Lo scontro diplomatico con Berlino Il primo fronte riguarda la Germania. Il portavoce del Ministero degli Esteri, Esmaeil Baqaei, ha criticato le recenti posizioni espresse da Berlino sullo Stretto di Hormuz. Il governo tedesco, per bocca della sua rappresentanza diplomatica, aveva sollevato dubbi e critiche sulla sicurezza e la gestione del passaggio marittimo, definendo le mosse iraniane come destabilizzanti. Baqaei ha replicato definendo tali osservazioni “vergognose” e una “grottesca distorsione della realtà”, accusando la Germania di voler sviare l’attenzione dalle proprie responsabilità in ambito militare.
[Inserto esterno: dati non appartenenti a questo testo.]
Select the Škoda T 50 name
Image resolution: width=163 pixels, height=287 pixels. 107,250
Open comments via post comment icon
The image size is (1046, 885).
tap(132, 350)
La retorica della vendetta Sul piano interno, il messaggio di Teheran rimane fermo. Il Presidente del Parlamento, Mohammad Bagher Ghalibaf, ha parlato durante i funerali della leadership martirizzata. Ghalibaf ha ribadito che gli aggressori della nazione iraniana affronteranno dure ritorsioni. Ha poi collegato la necessità di vendetta all’obiettivo strategico della liberazione di Gerusalemme. Secondo il Presidente, questo è un passaggio decisivo verso la vittoria definitiva della Rivoluzione.
La replica alle minacce di Trump Infine, arriva la risposta diretta a Donald Trump. Mohammad Bagher Zolghadr, Segretario del Consiglio Supremo di Sicurezza Nazionale, ha commentato le minacce USA sulle infrastrutture energetiche. Zolghadr ha ricordato la storia millenaria della civiltà persiana, contrapponendola alla breve storia degli Stati Uniti. Ha quindi avvertito Washington: gli iraniani non sono abituati al linguaggio dell’intimidazione. Il monito è netto: ogni azione ostile riceverà una risposta diversa.